WRITTEN INSTRUCTION :: Copy out the material below line for line, without changing anything.

MATERIAL FOR THIS TASK ::

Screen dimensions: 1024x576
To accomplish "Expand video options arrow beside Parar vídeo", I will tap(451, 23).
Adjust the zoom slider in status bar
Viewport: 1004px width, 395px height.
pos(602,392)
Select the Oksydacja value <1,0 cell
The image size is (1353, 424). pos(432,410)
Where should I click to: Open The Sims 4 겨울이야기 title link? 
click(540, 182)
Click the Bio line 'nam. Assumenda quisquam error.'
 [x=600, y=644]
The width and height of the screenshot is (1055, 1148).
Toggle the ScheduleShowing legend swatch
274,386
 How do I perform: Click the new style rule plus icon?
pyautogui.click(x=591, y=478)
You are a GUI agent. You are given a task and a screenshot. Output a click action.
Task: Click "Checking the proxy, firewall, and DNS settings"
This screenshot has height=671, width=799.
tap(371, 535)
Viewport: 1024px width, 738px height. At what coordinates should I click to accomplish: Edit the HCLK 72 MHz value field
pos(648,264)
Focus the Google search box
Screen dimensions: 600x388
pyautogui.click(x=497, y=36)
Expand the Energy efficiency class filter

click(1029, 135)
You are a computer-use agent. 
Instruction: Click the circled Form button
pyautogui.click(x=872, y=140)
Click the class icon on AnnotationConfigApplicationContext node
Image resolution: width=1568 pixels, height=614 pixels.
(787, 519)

FINISHED TASK ::
Screen dimensions: 1024x576
To accomplish "Expand video options arrow beside Parar vídeo", I will tap(451, 23).
Adjust the zoom slider in status bar
Viewport: 1004px width, 395px height.
pos(602,392)
Select the Oksydacja value <1,0 cell
The image size is (1353, 424). pos(432,410)
Where should I click to: Open The Sims 4 겨울이야기 title link? 
click(540, 182)
Click the Bio line 'nam. Assumenda quisquam error.'
 [x=600, y=644]
The width and height of the screenshot is (1055, 1148).
Toggle the ScheduleShowing legend swatch
274,386
 How do I perform: Click the new style rule plus icon?
pyautogui.click(x=591, y=478)
You are a GUI agent. You are given a task and a screenshot. Output a click action.
Task: Click "Checking the proxy, firewall, and DNS settings"
This screenshot has height=671, width=799.
tap(371, 535)
Viewport: 1024px width, 738px height. At what coordinates should I click to accomplish: Edit the HCLK 72 MHz value field
pos(648,264)
Focus the Google search box
Screen dimensions: 600x388
pyautogui.click(x=497, y=36)
Expand the Energy efficiency class filter

click(1029, 135)
You are a computer-use agent. 
Instruction: Click the circled Form button
pyautogui.click(x=872, y=140)
Click the class icon on AnnotationConfigApplicationContext node
Image resolution: width=1568 pixels, height=614 pixels.
(787, 519)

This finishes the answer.